Treason doth never prosper: what's the reason?
Why, if it prosper, none dare call it treason.
Sir John Harington, Epigrams
Whether it is apt to say that general the lack of familiarity, with the number of deaths during the post war period, as well as the colossal forced migration of the German people of the east, in wake of the evacuations in the face of the advance of the Red Army, is due some nefarious motive is questionable.
Even so there is an ignorance of history, that is sometimes surprising.
In high school I was aware of the changes to the boarders of Germany and Poland. What that meant to the people in the effected areas was not discussed in any detail, though my teacher did mention the brutality of Red Army.
Did this ethnic cleansing merit being called an act of genocide? An argument could be made, that it deserved to be called a genocide. By the U.N. definition the destruction of a people need not be in whole even in the conception of those dealing out the abuse.
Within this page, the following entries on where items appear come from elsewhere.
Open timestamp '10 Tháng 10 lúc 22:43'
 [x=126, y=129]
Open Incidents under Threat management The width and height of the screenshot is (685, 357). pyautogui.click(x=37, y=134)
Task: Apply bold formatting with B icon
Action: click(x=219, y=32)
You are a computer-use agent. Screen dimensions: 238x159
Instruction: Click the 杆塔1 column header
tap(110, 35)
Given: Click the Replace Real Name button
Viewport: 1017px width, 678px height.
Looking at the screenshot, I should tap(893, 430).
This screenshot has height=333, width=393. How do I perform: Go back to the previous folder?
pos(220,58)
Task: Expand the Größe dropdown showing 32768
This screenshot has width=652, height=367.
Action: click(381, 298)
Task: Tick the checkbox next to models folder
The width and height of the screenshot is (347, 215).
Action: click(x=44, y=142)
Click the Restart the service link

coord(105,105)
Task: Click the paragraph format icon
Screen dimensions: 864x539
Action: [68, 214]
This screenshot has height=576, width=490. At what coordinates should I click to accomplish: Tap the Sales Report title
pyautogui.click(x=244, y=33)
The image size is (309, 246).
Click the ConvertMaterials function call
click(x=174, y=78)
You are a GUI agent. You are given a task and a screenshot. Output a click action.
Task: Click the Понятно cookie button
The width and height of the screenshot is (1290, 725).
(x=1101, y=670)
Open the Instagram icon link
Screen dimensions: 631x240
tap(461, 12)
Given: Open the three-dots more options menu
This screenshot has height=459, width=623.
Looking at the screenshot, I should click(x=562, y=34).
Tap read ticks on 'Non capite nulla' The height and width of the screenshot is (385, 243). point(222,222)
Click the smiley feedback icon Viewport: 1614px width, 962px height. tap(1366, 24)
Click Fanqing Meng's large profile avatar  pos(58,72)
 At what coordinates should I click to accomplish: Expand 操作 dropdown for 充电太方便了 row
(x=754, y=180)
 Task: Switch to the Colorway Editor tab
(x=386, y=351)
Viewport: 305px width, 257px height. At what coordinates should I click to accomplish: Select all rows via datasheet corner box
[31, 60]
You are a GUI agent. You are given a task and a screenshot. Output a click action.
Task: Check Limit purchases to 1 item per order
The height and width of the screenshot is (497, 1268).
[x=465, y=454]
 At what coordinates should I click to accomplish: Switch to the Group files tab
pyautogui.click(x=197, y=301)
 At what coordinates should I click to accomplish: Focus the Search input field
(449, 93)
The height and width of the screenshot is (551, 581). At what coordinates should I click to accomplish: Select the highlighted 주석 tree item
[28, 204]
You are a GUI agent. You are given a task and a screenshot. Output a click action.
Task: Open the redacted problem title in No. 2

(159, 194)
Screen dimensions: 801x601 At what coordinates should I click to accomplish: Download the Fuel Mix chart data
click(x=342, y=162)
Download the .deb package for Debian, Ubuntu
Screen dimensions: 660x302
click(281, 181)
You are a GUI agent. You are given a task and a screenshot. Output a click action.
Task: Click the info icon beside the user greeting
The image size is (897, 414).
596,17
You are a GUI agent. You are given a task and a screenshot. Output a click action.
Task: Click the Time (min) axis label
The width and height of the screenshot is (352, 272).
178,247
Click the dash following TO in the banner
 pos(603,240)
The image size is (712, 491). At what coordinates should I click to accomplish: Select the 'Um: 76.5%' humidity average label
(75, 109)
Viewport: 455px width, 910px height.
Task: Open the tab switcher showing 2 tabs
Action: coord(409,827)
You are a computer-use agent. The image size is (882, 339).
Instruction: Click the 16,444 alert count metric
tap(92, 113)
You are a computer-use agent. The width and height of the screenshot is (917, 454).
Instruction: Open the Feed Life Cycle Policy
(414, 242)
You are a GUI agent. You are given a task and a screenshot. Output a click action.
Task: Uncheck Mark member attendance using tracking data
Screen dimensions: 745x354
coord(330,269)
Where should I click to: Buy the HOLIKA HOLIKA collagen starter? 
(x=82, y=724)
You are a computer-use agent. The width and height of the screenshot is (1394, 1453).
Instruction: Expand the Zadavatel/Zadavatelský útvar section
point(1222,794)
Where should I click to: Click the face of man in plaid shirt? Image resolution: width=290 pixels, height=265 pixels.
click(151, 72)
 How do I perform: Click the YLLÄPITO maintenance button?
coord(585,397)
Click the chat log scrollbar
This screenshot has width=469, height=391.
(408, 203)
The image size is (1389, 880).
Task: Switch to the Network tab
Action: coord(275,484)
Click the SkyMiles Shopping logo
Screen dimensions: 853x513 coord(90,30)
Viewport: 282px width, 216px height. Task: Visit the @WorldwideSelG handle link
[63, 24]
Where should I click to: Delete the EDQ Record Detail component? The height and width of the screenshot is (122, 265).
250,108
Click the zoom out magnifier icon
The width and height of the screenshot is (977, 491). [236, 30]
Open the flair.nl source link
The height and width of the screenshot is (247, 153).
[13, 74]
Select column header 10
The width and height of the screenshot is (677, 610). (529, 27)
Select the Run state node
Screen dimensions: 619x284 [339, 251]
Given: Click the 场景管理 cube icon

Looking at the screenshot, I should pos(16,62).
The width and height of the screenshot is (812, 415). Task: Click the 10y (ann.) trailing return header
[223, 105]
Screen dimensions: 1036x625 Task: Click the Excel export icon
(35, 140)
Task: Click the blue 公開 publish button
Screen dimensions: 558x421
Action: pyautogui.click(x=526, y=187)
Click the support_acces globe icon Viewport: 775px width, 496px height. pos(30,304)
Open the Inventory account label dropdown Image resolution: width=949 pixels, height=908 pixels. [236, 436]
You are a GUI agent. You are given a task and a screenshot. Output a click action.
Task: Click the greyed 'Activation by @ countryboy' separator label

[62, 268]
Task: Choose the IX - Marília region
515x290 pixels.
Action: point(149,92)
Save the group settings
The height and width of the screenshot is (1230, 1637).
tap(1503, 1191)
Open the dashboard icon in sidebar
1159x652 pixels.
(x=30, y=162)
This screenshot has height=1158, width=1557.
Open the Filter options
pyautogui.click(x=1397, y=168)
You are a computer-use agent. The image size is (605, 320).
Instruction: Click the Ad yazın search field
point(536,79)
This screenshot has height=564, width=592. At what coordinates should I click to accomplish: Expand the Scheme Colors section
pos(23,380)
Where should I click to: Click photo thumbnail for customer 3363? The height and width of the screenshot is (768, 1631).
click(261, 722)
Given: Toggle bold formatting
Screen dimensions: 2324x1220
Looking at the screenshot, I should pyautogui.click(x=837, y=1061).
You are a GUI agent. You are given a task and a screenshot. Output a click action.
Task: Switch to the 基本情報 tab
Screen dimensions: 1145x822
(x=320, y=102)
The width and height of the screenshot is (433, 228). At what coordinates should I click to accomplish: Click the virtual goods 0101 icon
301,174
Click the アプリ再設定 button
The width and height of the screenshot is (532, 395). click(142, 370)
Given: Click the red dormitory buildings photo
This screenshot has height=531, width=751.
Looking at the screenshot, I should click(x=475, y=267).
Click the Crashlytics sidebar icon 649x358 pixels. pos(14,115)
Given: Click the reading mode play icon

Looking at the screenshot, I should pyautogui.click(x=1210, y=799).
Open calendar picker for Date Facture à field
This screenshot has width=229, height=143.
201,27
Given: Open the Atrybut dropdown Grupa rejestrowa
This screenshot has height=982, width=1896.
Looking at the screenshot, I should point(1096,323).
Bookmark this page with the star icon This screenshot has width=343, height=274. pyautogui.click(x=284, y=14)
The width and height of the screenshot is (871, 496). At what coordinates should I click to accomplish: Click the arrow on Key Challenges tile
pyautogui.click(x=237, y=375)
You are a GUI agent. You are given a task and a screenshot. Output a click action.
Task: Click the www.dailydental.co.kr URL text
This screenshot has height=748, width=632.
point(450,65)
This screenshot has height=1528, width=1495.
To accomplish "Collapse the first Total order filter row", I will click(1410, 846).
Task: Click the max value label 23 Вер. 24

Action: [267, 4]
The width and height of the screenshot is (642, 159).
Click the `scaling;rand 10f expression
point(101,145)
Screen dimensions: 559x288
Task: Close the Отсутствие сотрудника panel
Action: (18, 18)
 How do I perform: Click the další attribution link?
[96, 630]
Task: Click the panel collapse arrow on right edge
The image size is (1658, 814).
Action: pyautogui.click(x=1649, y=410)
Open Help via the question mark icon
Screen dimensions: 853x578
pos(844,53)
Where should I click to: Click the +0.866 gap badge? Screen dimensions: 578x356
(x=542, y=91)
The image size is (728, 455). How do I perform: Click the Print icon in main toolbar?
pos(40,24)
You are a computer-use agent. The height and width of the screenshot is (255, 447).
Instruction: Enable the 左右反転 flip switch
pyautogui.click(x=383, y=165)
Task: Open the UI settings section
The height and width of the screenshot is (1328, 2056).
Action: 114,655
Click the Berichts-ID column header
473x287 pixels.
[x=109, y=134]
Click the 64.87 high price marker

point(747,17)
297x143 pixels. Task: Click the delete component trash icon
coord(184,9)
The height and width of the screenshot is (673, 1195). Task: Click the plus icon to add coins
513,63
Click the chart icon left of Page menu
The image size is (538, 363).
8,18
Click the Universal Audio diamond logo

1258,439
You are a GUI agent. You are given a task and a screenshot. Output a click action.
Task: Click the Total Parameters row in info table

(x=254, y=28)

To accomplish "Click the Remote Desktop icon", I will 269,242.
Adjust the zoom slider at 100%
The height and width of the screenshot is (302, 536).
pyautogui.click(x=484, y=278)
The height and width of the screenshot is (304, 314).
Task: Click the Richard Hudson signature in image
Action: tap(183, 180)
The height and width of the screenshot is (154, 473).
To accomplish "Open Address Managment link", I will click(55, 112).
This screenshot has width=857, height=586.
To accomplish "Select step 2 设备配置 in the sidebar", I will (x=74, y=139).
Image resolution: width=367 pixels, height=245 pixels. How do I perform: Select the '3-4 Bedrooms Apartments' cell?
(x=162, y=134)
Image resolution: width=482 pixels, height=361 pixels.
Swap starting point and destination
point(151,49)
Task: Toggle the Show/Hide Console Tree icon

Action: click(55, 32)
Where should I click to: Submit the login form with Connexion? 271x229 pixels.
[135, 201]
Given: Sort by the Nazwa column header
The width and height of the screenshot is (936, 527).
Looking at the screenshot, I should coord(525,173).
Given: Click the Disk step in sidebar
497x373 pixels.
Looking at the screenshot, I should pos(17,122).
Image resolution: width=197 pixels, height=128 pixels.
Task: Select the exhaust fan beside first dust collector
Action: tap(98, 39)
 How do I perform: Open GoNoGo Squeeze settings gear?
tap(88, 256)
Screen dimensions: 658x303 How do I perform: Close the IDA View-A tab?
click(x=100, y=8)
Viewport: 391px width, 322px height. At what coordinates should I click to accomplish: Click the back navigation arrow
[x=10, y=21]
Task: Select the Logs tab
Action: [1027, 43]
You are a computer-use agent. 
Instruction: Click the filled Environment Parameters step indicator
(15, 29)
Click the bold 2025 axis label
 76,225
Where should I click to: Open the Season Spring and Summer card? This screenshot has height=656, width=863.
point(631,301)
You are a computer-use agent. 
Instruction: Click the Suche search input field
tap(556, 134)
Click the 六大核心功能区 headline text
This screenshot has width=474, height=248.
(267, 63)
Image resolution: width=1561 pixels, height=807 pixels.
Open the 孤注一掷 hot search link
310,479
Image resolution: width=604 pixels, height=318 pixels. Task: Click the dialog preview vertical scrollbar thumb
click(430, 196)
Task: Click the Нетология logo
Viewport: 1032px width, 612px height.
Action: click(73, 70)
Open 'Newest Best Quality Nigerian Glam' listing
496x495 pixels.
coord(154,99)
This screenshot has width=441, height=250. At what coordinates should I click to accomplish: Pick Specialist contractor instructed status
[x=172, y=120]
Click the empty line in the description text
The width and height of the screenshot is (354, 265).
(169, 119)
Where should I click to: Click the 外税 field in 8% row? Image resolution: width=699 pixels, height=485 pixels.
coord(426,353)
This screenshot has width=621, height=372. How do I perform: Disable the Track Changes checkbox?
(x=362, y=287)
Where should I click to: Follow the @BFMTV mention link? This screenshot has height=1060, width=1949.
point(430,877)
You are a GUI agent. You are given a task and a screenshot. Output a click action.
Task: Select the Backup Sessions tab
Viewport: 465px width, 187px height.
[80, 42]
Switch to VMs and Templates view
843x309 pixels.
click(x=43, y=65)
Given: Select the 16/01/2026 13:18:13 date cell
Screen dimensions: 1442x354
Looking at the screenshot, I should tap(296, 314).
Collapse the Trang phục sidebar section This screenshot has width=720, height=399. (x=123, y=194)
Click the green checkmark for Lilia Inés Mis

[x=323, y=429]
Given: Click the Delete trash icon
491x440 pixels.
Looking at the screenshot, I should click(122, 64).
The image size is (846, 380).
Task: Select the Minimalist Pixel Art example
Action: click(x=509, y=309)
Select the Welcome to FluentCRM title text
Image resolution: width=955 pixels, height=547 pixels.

The consequences were atrocious. That much is clear.
The German Federal Republic (Bundesrepublik Deutschland) has sponsored a number of studies which looked to quantify the number of people who died during the migration and during its aftermath. The estimates as to total casualties vary. They number in various accountings between 2 million and 500 thousand.
Link:
http://www.huffingtonpost.com/rm-douglas/expulsion-germans-forced-migration_b_1625437.htmlThough it does not excuse the actions of the allies it is well to remember that these acts had their context.
Link:
http://www.projectinposterum.org/docs/poland_WWII_casualties.htmlIn the Huffington Post article (written by R.M. Douglas author of
Orderly and Humane: The Expulsion of the Germans after the Second World War) the reaction of U.S. Senators as well as George Orwell are noted. They were appalled.
In the United States, senators demanded to know when the Atlantic Charter, a statement of Anglo-American war aims that affirmed the two countries’ opposition to “territorial changes that do not accord with the freely expressed wishes of the people concerned” had been repealed. George Orwell, denouncing Churchill’s proposal as an “enormous crime,” took comfort in the reflection that so extreme a policy “cannot actually be carried through, though it might be started, with confusion, suffering and the sowing of irreconcilable hatreds as the result.”
Orwell greatly underestimated both the determination and the ambition of the Allied leaders’ plans...
Some of the same camps used to destroy Jews, Poles, and so many others were subsequently put to a new use.
From the beginning, this mass displacement was accomplished largely by state-sponsored violence and terror. In Poland and Czechoslovakia, hundreds of thousands of detainees were herded into camps — often, like Auschwitz I or Theresienstadt, former Nazi concentration camps kept in operation for years after the war and put to a new purpose.
The regime for prisoners in many of these facilities was brutal, as Red Cross officials recorded, with beatings, rapes of female inmates, gruelling forced labour and starvation diets of 500-800 calories the order of the day. In violation of rarely-applied rules exempting the young from detention, children routinely were incarcerated, either alongside their parents or in designated children’s camps. As the British Embassy in Belgrade reported in 1946, conditions for Germans “seem well down to Dachau standards.”
Though the death rates in the camps were often frighteningly high — 2,227 inmates of the MysÅ‚owice facility in southern Poland alone perished in the last ten months of 1945 — most of the mortality associated with the expulsions occurred outside them.